We want to see small-scale miners graduate from traditional mining methods to using improved technologies, accessing formal markets, and participating in value addition,” said Dr. Mmari.

Deputy Permanent Secretary Msafiri Mbibo reinforced mining’s strategic role under Tanzania’s Development Vision 2050, positioning the sector as a catalyst across multiple linked industries through strong public–private execution.


Industry Response: A Breakthrough Moment

Speaking on behalf of miners, John Bina, President of the Federation of Miners’ Associations of Tanzania (FEMATA), described the agreement as the answer to a long-standing industry call.

The initiative, he said, opens a new chapter for bankable, scalable, and sustainable small-scale mining, bringing renewed hope to thousands who previously struggled to secure financing due to lack of acceptable collateral.


Kitomari Banking & Finance Blog Insight

This agreement marks more than a financing breakthrough — it represents a structural shift in Tanzania’s credit architecture for the mining sector.
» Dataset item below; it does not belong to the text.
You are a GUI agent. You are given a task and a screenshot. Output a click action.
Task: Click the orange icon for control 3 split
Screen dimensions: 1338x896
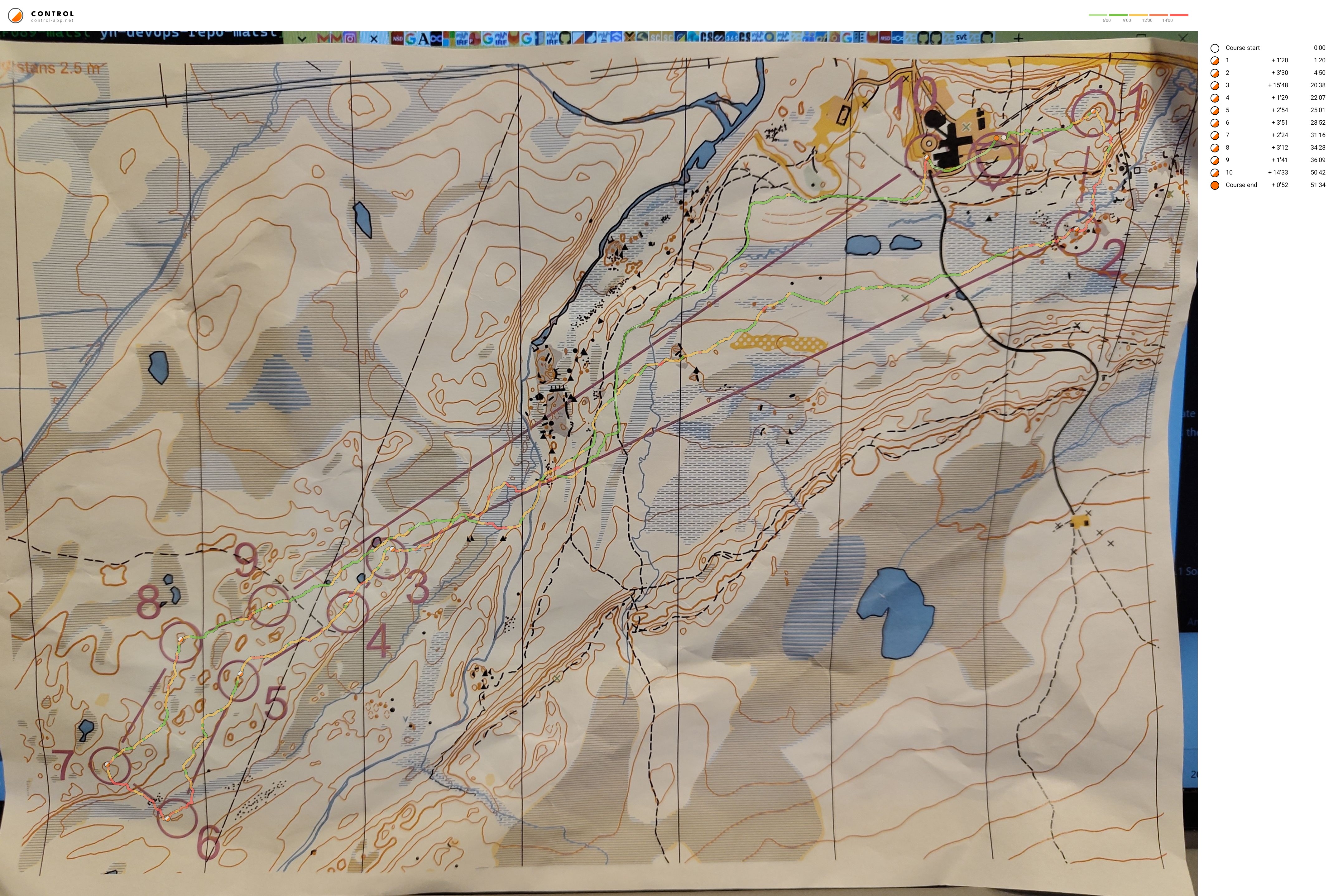pos(1215,85)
By recognizing operational mining assets as bankable collateral, CRDB and the Government have effectively reduced one of the largest structural barriers facing artisanal and small-scale miners: access to formal capital. This move recalibrates risk assessment models within the banking sector, aligning credit evaluation with productive capacity rather than fixed-asset ownership.
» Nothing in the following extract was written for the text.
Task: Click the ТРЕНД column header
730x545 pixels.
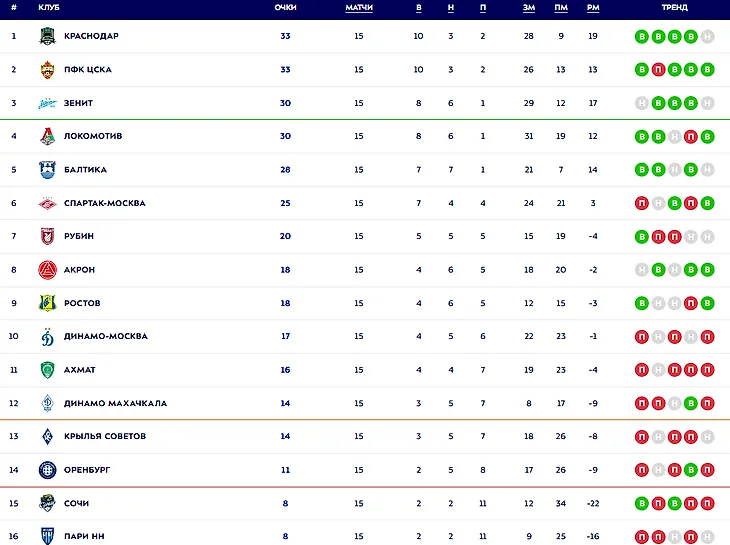Action: [674, 7]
The implications are significant.

First, formalization is likely to accelerate as miners enter structured banking channels, improving traceability, tax compliance, and export transparency. Second, productivity gains driven by equipment financing and technology upgrades could raise output efficiency and sector-wide profitability. Third, the planned Guarantee Fund introduces a risk-sharing mechanism that may crowd in additional private lenders, deepening financial inclusion across the value chain.

If executed effectively, this framework could unlock multiplier effects beyond mining — stimulating logistics, refining, insurance, equipment supply, and regional trade.

In essence, Tanzania is moving from policy reform to capital deployment — positioning artisanal and small-scale miners not as peripheral operators, but as scalable contributors to GDP growth, employment creation, and domestic value addition.

For investors and financial institutions, the signal is clear: mining finance in Tanzania is entering a more structured, bankable, and growth-oriented phase.